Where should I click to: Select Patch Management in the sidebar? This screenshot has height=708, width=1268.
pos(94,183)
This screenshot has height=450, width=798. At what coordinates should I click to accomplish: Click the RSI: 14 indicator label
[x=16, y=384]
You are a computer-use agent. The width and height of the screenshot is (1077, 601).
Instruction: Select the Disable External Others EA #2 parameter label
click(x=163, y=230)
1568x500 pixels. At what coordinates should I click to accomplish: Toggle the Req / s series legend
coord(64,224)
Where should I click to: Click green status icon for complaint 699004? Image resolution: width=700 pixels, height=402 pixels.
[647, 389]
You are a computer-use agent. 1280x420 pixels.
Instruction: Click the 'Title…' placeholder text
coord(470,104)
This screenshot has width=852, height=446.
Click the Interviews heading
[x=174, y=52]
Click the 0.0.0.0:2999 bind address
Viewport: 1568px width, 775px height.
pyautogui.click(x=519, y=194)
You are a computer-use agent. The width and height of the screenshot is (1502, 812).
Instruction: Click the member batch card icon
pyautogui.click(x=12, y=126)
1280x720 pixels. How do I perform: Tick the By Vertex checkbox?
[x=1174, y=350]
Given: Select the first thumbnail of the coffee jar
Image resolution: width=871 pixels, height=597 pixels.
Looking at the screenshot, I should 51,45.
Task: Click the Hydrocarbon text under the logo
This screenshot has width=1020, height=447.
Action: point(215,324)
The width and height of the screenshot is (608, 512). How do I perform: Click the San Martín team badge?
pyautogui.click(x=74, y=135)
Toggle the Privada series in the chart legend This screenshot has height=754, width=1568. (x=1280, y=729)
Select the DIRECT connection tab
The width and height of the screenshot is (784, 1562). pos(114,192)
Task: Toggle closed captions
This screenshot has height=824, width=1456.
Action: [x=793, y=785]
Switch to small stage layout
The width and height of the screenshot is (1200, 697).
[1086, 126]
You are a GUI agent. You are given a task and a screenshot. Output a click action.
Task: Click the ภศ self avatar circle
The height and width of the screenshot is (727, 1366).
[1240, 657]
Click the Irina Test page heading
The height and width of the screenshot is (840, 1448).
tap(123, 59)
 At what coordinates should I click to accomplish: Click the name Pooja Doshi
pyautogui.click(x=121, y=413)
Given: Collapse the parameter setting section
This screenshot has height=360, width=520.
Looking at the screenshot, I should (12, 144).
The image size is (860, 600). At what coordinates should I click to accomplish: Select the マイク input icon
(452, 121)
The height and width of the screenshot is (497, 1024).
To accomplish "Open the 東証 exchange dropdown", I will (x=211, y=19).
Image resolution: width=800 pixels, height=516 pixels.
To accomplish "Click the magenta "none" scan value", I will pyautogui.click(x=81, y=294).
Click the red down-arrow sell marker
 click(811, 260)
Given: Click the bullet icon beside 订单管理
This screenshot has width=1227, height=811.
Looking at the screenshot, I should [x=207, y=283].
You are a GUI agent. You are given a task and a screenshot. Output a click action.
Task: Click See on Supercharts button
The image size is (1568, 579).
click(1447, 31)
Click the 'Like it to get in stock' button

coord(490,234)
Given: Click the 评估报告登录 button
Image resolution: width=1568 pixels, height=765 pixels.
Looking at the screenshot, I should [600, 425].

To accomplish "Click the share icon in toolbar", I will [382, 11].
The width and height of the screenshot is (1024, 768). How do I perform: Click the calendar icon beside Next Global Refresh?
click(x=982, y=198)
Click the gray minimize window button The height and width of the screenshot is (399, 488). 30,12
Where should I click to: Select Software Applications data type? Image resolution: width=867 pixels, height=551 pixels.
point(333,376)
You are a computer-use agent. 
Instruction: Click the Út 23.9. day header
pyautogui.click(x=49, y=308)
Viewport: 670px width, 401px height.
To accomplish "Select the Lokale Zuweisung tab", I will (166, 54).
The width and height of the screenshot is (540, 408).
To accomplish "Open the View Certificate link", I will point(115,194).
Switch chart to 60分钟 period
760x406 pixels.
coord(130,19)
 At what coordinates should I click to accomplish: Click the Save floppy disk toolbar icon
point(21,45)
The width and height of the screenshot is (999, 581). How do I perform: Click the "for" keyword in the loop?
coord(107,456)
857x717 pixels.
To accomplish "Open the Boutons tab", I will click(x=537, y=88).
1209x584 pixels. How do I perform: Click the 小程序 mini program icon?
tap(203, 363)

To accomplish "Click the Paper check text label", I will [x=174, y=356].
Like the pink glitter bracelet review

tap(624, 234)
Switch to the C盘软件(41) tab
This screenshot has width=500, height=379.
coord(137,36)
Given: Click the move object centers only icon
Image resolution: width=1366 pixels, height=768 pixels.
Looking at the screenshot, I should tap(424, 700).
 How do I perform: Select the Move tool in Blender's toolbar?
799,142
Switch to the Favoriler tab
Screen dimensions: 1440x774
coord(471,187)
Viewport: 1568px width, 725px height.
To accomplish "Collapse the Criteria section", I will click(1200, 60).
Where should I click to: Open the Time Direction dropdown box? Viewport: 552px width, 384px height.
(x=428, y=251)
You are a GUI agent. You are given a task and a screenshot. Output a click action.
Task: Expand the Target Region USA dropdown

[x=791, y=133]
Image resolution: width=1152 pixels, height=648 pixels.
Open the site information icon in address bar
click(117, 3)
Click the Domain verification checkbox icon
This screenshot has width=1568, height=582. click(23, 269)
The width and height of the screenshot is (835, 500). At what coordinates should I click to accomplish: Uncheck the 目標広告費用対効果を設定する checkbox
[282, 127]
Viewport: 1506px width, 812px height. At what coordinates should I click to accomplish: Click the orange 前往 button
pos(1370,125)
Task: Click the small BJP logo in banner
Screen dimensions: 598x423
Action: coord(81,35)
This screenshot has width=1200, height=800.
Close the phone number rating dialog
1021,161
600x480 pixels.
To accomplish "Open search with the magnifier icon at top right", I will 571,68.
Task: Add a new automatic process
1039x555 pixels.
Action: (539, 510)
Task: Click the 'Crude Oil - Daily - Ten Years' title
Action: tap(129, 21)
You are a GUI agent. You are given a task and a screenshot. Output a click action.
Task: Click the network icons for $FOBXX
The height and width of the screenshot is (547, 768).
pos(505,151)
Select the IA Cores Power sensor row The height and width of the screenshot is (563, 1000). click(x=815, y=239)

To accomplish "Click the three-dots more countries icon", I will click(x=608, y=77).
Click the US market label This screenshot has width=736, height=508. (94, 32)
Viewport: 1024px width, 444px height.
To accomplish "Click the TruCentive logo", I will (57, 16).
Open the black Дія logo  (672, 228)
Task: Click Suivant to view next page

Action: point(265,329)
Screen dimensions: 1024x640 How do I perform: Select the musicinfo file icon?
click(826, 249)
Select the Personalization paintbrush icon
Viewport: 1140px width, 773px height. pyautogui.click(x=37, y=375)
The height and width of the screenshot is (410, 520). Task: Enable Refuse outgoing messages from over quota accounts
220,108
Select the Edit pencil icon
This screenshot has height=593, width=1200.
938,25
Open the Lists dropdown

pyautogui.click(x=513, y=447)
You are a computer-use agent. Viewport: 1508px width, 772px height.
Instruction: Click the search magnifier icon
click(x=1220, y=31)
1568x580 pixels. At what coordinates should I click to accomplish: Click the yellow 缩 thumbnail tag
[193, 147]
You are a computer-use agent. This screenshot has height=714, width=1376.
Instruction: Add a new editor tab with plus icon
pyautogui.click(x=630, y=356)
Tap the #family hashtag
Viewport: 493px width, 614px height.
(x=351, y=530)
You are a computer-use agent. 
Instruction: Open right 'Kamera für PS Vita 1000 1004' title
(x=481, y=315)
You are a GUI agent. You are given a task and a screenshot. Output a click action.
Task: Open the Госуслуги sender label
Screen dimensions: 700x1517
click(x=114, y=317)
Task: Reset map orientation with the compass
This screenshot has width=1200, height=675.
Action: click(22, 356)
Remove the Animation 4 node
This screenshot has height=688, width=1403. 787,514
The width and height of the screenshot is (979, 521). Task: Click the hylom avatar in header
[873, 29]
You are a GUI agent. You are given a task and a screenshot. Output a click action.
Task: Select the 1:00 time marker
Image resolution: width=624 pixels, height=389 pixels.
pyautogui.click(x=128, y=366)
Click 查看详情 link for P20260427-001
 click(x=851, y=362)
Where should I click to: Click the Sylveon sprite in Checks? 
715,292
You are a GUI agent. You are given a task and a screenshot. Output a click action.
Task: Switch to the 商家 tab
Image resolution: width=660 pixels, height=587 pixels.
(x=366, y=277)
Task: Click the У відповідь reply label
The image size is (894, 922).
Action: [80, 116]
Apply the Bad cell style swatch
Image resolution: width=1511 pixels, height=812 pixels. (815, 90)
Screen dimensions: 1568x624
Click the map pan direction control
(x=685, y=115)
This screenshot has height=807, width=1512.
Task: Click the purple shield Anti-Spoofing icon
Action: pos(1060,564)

* * * * * * *

Exercise brief: In the listing above, find the line containing "Screen dimensions: 1440x774" and the line containing "Viewport: 1024px width, 444px height.", then retype both and every line between them exactly, with nothing else.

Response area:
Screen dimensions: 1440x774
coord(471,187)
Viewport: 1568px width, 725px height.
To accomplish "Collapse the Criteria section", I will click(1200, 60).
Where should I click to: Open the Time Direction dropdown box? Viewport: 552px width, 384px height.
(x=428, y=251)
You are a GUI agent. You are given a task and a screenshot. Output a click action.
Task: Expand the Target Region USA dropdown

[x=791, y=133]
Image resolution: width=1152 pixels, height=648 pixels.
Open the site information icon in address bar
click(117, 3)
Click the Domain verification checkbox icon
This screenshot has width=1568, height=582. click(23, 269)
The width and height of the screenshot is (835, 500). At what coordinates should I click to accomplish: Uncheck the 目標広告費用対効果を設定する checkbox
[282, 127]
Viewport: 1506px width, 812px height. At what coordinates should I click to accomplish: Click the orange 前往 button
pos(1370,125)
Task: Click the small BJP logo in banner
Screen dimensions: 598x423
Action: coord(81,35)
This screenshot has width=1200, height=800.
Close the phone number rating dialog
1021,161
600x480 pixels.
To accomplish "Open search with the magnifier icon at top right", I will 571,68.
Task: Add a new automatic process
1039x555 pixels.
Action: (539, 510)
Task: Click the 'Crude Oil - Daily - Ten Years' title
Action: tap(129, 21)
You are a GUI agent. You are given a task and a screenshot. Output a click action.
Task: Click the network icons for $FOBXX
The height and width of the screenshot is (547, 768).
pos(505,151)
Select the IA Cores Power sensor row The height and width of the screenshot is (563, 1000). click(x=815, y=239)

To accomplish "Click the three-dots more countries icon", I will click(x=608, y=77).
Click the US market label This screenshot has width=736, height=508. (94, 32)
Viewport: 1024px width, 444px height.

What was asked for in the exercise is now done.